# [Work to complete]
a. According to the article on Kurt Campbell, what post will he take on the National Security Council?
b. In the article on Kurt Campbell, copy the passage from "A spokesman for" up to and including "in Asian capitals.", switching "czar" to "tsar".

# [Given text]
Kurt Campbell (right) (Chatham House/WikiCommons)
January 16, 2021

In a move likely to reassure Tokyo and other allies, Kurt Campbell — a key architect of the U.S. pivot to Asia — will take a top job under President-elect Joe Biden as a senior policy official for the region.

Campbell will take the post of coordinator for Indo-Pacific affairs on the National Security Council (NSC) as deputy to Jake Sullivan, who Biden has tapped to be his national security adviser.

His consultancy, The Asia Group, revealed the news in a statement published Wednesday. Campbell founded the group after leaving the administration of President Barack Obama.

A spokesman for the Biden transition team later confirmed the pick, Reuters reported. The position, which some observers have equated to an “Asia czar,” will not need Senate confirmation.

Campbell, a former naval officer whose first interactions in Asia came during his service at the base in Yokosuka, Kanagawa Prefecture, has served in a number of key posts, including as the U.S. assistant secretary of state for East Asian and Pacific affairs from 2009 to 2013, during which time he became a familiar face in Asian capitals.

He is also the author of “The Pivot: The Future of American Statecraft in Asia,” a book that outlined a highly anticipated plan by the Obama administration to rebalance U.S. resources and focus on the Asia-Pacific region amid China’s rise. The plan ultimately fell short of expectations.

“Campbell’s appointment will supercharge the incoming administration’s standing in Asia,” Michael Green, a national security adviser on Asia to President George W. Bush who has close ties to Japanese policymakers, wrote in a commentary in Foreign Policy.

# [Information provided]
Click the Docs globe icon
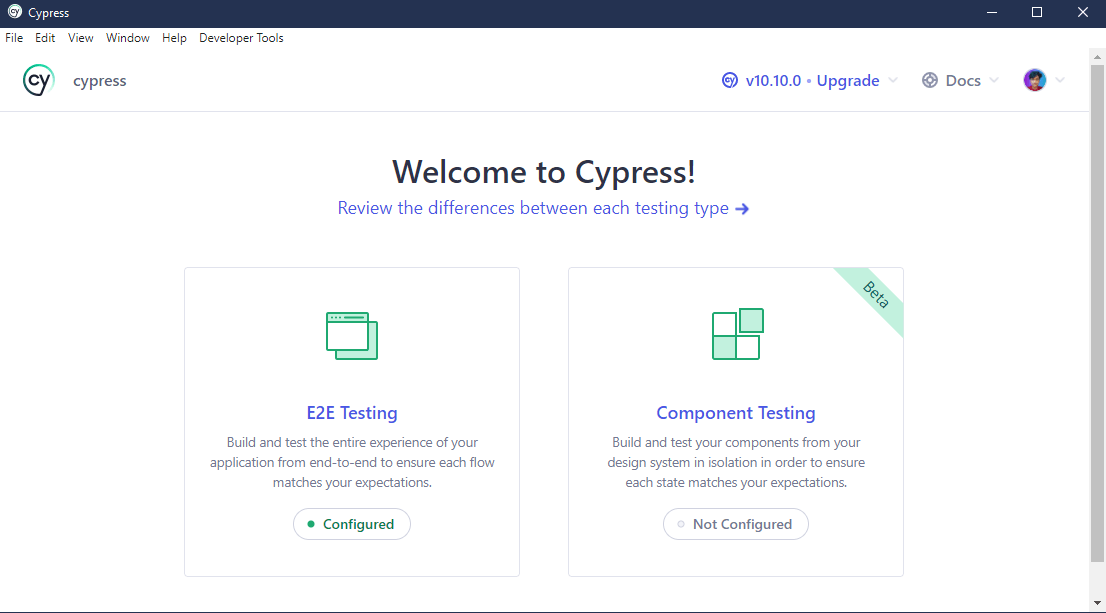Image resolution: width=1106 pixels, height=613 pixels. pos(930,80)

# [The responses]
a. Coordinator for Indo-Pacific affairs, serving as deputy to Jake Sullivan.

b.
A spokesman for the Biden transition team later confirmed the pick, Reuters reported. The position, which some observers have equated to an “Asia tsar,” will not need Senate confirmation.

Campbell, a former naval officer whose first interactions in Asia came during his service at the base in Yokosuka, Kanagawa Prefecture, has served in a number of key posts, including as the U.S. assistant secretary of state for East Asian and Pacific affairs from 2009 to 2013, during which time he became a familiar face in Asian capitals.